Грейдерная дорога на Дубовку осталась в стороне, танки свернули на выгоревшую целину. Машина Ивана Егорыча Лебедева шла вслед за командирским танком. Танки перемахнули пологую высоту и выскочили на западный ее склон. Рабочие-танкисты соединились с армейскими учебными батальонами. Командир выскочил из люка.

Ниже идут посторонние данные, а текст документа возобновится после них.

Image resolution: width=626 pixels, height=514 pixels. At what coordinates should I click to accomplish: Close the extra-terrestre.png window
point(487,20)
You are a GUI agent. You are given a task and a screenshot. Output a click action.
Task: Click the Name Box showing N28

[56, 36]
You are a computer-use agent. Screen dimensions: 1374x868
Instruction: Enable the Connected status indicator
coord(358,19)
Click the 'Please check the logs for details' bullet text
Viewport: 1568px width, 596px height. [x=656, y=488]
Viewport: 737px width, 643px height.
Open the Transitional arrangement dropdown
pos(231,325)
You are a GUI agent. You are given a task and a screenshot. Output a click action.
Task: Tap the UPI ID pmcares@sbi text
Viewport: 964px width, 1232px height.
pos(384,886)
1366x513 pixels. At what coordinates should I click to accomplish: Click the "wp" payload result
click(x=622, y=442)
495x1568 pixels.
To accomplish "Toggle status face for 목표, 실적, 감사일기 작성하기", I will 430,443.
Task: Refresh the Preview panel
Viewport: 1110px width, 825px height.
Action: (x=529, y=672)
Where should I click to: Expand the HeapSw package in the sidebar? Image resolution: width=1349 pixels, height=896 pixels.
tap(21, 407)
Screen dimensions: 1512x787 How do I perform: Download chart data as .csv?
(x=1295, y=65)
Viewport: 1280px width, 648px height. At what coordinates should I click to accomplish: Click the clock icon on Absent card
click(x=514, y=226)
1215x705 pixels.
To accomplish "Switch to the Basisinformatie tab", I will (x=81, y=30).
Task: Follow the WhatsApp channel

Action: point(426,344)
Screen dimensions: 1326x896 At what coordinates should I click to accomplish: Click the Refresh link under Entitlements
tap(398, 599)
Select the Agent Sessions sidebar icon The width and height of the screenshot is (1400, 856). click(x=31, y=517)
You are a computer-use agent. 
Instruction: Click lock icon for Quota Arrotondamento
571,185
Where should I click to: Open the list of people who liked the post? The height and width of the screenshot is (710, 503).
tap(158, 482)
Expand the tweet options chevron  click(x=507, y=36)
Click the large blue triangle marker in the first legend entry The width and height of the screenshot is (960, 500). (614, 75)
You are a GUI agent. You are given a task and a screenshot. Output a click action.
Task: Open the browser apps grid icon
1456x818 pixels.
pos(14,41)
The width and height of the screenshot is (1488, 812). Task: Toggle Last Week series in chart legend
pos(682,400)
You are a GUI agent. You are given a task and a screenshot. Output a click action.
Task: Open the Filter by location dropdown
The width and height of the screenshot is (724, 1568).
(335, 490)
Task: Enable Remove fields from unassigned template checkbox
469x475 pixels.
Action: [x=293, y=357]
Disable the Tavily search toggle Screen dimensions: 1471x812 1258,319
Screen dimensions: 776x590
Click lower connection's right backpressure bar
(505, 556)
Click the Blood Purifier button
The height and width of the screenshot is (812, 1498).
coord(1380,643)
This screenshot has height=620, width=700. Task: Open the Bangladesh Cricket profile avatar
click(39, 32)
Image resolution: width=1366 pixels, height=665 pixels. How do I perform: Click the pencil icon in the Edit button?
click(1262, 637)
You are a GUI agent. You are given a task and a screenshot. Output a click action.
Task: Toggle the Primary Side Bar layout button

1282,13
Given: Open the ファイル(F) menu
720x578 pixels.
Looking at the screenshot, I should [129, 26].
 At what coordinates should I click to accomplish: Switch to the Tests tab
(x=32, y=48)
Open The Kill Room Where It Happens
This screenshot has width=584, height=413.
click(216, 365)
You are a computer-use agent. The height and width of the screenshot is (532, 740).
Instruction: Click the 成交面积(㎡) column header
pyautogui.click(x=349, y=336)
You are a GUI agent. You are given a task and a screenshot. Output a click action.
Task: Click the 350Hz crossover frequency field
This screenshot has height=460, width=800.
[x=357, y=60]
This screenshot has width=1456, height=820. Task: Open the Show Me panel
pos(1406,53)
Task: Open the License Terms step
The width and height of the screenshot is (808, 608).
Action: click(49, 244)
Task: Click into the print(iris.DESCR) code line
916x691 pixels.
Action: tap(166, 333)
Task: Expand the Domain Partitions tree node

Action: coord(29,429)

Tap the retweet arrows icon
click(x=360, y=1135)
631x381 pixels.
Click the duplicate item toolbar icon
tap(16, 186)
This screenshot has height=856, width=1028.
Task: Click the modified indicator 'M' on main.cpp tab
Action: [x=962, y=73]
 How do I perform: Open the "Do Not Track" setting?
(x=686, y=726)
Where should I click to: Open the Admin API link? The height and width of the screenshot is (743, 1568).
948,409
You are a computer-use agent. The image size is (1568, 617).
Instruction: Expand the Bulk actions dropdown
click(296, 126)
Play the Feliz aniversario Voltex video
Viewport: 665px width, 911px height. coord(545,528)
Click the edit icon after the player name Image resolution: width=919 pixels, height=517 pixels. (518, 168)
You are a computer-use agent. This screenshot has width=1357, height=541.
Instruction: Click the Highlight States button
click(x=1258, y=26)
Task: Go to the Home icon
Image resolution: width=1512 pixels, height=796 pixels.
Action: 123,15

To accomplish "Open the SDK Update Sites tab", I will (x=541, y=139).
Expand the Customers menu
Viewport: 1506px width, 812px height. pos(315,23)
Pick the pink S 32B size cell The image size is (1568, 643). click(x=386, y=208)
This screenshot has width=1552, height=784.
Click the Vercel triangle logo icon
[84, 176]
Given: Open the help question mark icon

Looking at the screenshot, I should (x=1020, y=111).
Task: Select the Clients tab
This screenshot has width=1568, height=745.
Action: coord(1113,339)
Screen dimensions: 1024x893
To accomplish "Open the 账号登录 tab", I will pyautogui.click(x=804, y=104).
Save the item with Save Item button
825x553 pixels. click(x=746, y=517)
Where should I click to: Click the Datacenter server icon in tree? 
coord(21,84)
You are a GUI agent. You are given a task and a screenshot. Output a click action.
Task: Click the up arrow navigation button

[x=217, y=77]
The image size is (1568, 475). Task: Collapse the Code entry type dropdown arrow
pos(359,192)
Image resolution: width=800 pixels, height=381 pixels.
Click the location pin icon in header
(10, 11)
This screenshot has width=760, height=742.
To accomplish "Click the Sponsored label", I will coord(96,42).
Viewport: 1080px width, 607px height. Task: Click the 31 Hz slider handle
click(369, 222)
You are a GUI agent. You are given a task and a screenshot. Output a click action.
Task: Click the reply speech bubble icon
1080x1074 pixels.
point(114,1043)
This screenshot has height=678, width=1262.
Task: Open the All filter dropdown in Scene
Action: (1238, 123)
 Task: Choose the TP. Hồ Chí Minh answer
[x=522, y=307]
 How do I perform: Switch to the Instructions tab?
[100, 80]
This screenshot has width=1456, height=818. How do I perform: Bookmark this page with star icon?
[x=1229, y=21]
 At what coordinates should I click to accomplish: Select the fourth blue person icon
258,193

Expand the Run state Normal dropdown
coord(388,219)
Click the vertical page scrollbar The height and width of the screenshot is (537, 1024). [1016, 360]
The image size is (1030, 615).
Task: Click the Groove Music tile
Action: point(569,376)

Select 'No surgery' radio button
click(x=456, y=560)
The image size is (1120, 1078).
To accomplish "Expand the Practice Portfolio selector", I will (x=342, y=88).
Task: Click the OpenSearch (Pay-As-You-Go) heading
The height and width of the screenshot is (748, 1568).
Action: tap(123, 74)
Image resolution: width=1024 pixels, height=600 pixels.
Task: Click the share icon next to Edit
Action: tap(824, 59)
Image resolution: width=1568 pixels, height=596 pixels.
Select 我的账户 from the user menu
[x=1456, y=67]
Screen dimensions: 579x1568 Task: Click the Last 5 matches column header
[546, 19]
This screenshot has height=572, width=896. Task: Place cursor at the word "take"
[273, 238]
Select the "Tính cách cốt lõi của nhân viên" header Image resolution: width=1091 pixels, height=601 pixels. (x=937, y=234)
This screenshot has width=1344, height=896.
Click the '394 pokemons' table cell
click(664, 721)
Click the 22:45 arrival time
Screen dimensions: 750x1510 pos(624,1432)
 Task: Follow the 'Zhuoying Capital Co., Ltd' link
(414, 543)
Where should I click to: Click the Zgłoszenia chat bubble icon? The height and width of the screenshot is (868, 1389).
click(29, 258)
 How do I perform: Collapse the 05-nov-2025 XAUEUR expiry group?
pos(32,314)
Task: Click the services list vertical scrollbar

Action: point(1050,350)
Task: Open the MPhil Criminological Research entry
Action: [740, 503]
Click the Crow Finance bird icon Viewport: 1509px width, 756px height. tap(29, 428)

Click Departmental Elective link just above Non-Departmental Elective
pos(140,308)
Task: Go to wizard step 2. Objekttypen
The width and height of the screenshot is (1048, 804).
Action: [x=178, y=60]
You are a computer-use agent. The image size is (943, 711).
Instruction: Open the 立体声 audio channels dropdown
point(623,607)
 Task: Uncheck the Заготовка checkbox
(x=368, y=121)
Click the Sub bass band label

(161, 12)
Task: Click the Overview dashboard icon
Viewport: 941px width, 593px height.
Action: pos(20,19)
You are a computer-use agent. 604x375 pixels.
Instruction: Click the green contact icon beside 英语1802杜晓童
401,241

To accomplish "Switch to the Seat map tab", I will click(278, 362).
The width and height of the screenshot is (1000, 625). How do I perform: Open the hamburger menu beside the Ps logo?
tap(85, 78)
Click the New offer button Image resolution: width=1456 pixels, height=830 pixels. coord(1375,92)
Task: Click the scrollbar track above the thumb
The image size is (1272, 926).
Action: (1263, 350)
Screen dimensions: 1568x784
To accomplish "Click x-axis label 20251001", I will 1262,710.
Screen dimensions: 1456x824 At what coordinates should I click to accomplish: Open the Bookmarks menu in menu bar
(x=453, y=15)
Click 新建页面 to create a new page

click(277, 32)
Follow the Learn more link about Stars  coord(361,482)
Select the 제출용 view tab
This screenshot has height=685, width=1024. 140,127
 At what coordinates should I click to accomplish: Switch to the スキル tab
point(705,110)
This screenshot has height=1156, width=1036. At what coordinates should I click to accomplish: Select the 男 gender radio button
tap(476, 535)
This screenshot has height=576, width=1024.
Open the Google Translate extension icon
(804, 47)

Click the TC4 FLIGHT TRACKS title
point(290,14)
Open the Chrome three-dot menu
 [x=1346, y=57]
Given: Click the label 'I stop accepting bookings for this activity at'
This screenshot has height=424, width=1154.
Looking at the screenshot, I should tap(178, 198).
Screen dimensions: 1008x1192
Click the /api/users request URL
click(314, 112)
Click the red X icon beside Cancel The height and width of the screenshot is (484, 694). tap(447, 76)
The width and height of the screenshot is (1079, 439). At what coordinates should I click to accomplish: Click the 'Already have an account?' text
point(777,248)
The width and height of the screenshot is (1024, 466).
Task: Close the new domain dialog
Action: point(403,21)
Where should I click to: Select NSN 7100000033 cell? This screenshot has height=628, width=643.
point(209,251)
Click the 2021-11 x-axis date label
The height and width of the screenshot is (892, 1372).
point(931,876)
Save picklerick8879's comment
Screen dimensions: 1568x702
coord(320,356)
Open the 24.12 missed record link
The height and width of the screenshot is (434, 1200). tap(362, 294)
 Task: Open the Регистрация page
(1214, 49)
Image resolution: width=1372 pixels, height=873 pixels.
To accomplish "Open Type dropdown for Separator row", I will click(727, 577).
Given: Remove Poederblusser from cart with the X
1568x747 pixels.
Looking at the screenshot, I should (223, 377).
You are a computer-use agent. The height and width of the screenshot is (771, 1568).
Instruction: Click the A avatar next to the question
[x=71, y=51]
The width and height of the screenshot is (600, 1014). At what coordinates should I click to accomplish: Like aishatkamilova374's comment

— Прошу обстановку, товарищ майор, — попросил он.

Майор сказал, что гитлеровцы стремятся оседлать дорогу на тракторный, к противнику подходят подкрепления. Майор рукой показал на запад. Там горизонт заволокло клубившейся пылью. Густея и разрастаясь, пыль двигалась в сторону тракторного, к господствующим над заводом высотам.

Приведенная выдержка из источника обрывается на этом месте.